CONSIGNE ▸ Prolongez le texte sur le bouleau penché vers la porte-fenêtre en reprenant juste après sa dernière phrase.

EXTRAIT DU TEXTE ▸

C’est
fini. Hier encore je le montrais à mes hôtes nantais, prosterné vers ma
porte-fenêtre du nord. Avec les pluies d’hier et de la nuit, ce matin il s’est
redressé et ne me gratifie plus que d’un vague salut. Il approche le temps où
la sève s’éveillera, où les feuilles bourgeonneront puis étaleront leurs
plumets, où sur ses ramures prolifèreront insectes et chenilles, attirant les
oiseaux, où l’activité bouleversera l’intimité. Lui, il commence à s’y
préparer.
Déjà une
certaine nostalgie m’imprègne doucement. Je sens que bientôt, lorsqu’au lever
j’ouvrirai mes volets intérieurs, j’oublierai de le chercher des yeux pour l’honorer.
Il se confondra dans la masse boisée et sans la révérence il perdra son
évidence. D’autres compagnies déshibernées solliciteront mes sens et mes
attentions.
Cependant
je sais que le lien que nous avons tissé cet hiver-ci est plus fort et durable qu’autrefois,
très différent même car j’ai accueilli sa requête qu’avant je n’entendais pas
vraiment et j’ai ressenti ce qu’il m’offrait si je le laissais vivre, une amitié
à la fois paisible et festive.
Les
bouleaux révérence foisonnent dans mon entourage, surtout cette année où une
neige lourde a ployé bien des têtes jusqu’au sol puis, en gelant, les a
bloquées dans son piège. A tel point que je circulais le sécateur à la main
afin de pouvoir rouvrir un passage dans les barricades qu’elles dressaient sur
toute la largeur des voies principales.
Par sa
proximité et son orientation respectueuse, celui-ci m’amusait spécialement.
Mais il était condamné. Poussé dans le bas du grand champ communal qu’arbustes
et arbres ont reconquis progressivement depuis que les chèvres n’y broutent
plus et que, bon an mal an, j’essaie d’éclaircir afin que la lumière féconde et
mûrisse les myrtilles, il était sur la liste de mes élagages et abattages à
venir : trop incliné pour les quêtes d’ensoleillement et trop proche du
chemin pour que ses racines ne risquent de disjoindre l’empierrement.

DONNÉES RECUEILLIES ▸
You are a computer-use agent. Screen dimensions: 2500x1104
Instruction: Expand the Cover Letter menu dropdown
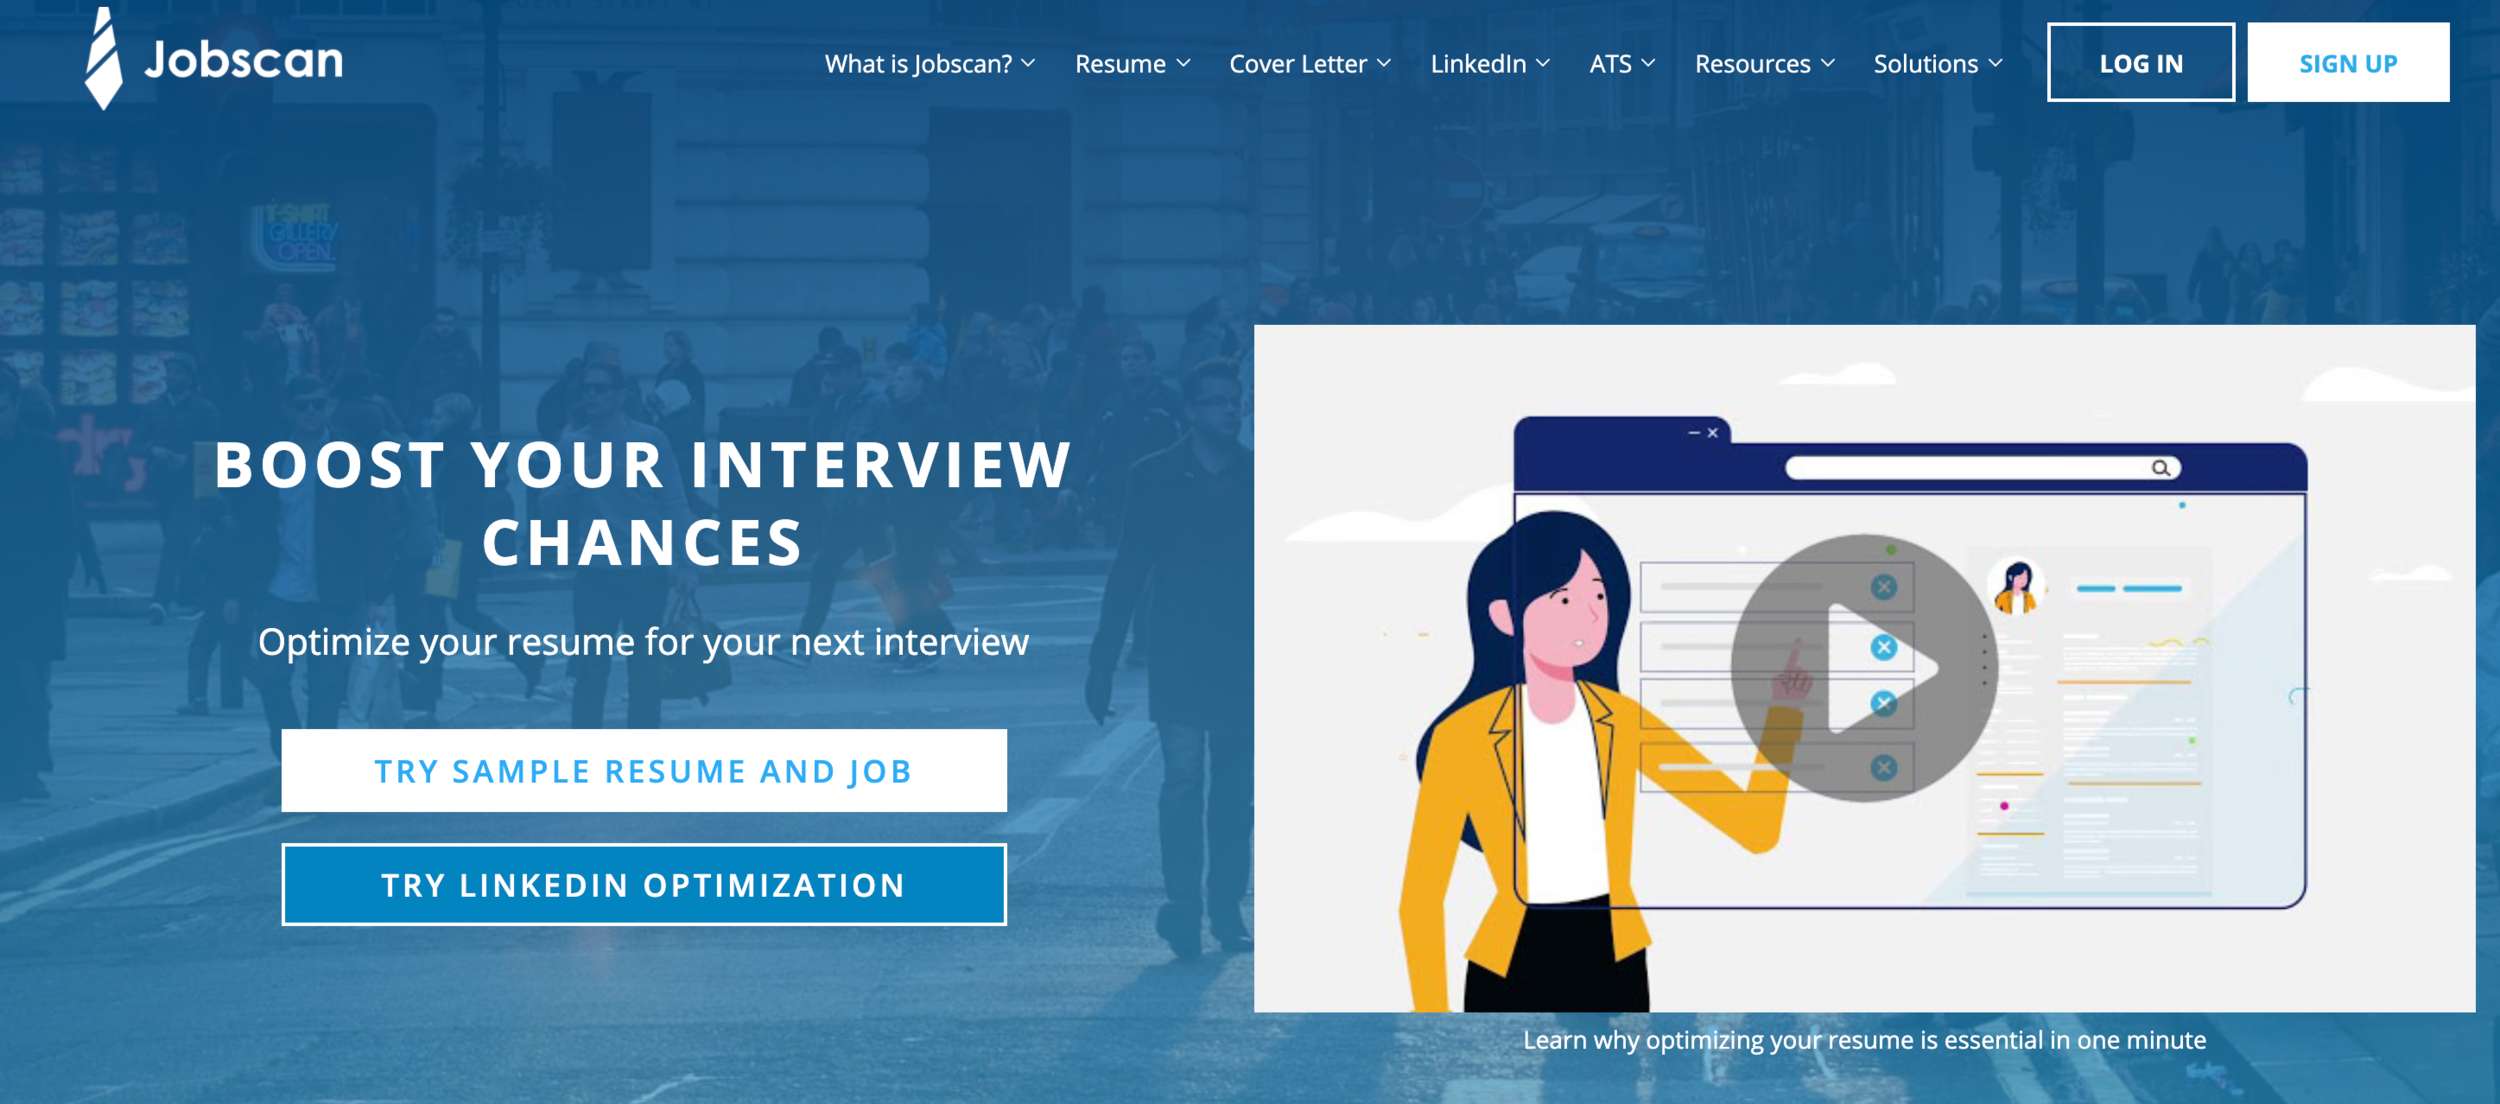tap(1309, 64)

RÉSULTAT OBTENU ▸
A présent
il est sauvé, de moi du moins. Je puis témoigner que ses plongeons ne cherchent
guère à gêner le transit, que ses racines sont trop éloignées pour empiéter,
que ce recoin a peu de myrtilles à offrir. Et, surtout, il m’a conquis, il a
réussi, hiver après hiver, à créer le lien, à devenir « lui » et non
pas « un des… ».
C’est ce
matin que son identité s’est pleinement révélée à moi lorsque j’ai découvert
qu’il allait me manquer, que j’allais attendre l’autre hiver pour le retrouver.
Du coup je caresse un projet nouveau : choisir sa sève, dès qu’il sera
assez gros, pour mes cures de printemps. Ainsi nous pourrons mieux cultiver
notre compagnonnage, nos partages, nos réjouissances.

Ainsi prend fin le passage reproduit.